WHAT THE EXERCISE ASKS: Reproduce the lines of the material exactly, excluding every image.

MATERIAL SHOWN:
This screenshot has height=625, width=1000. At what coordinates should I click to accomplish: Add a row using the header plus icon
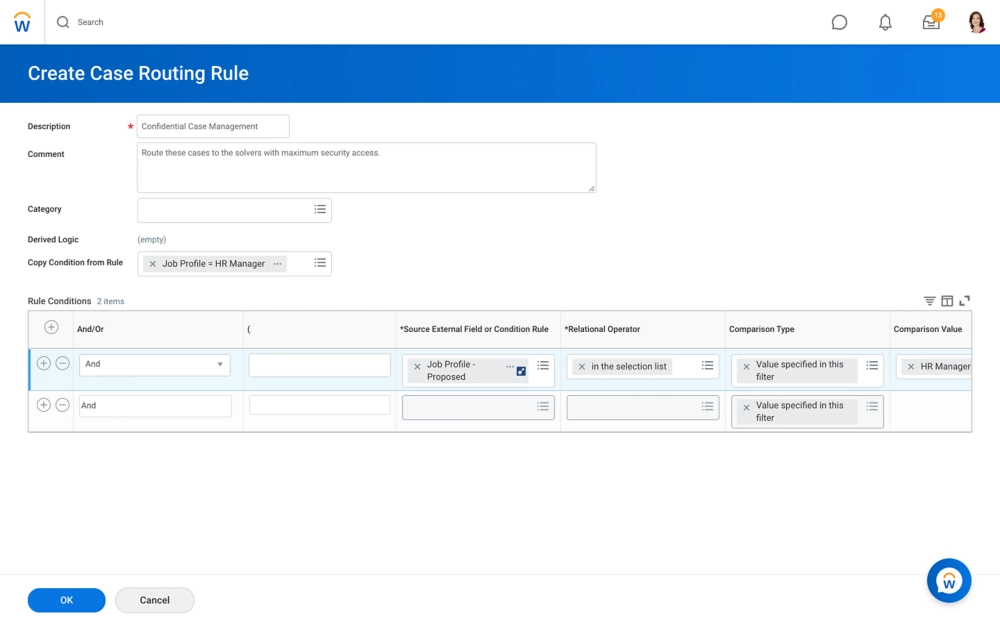tap(51, 328)

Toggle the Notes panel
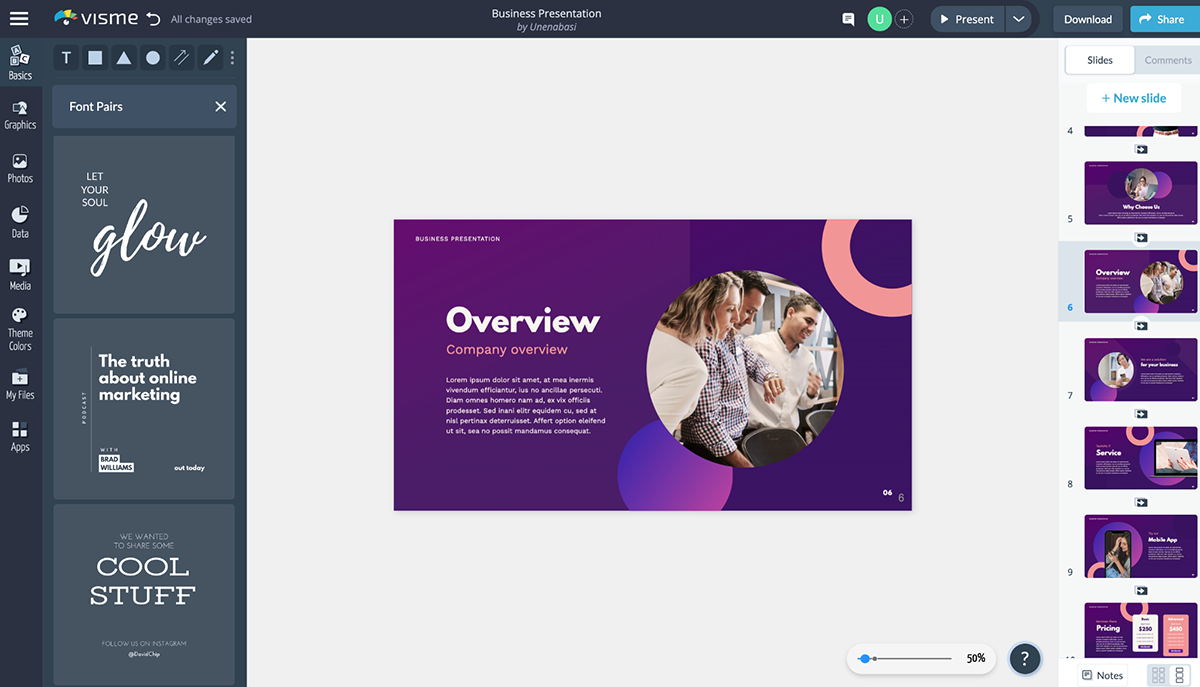pos(1102,675)
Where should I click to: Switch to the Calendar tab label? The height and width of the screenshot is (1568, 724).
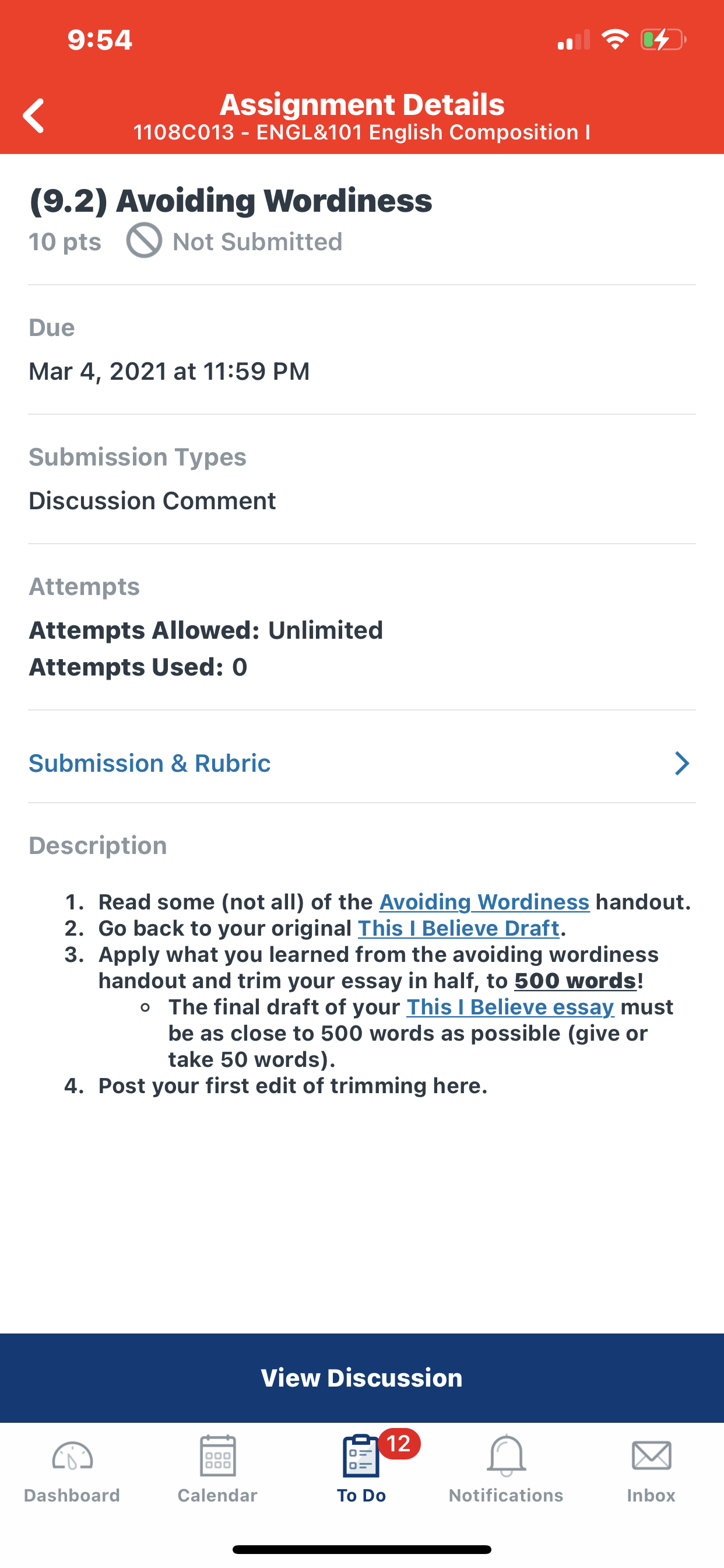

RESPONSE TO THIS EXERCISE:
This screenshot has height=625, width=1000. At what coordinates should I click to accomplish: Add a row using the header plus icon
tap(51, 328)

Toggle the Notes panel
pos(1102,675)
Where should I click to: Switch to the Calendar tab label? The height and width of the screenshot is (1568, 724).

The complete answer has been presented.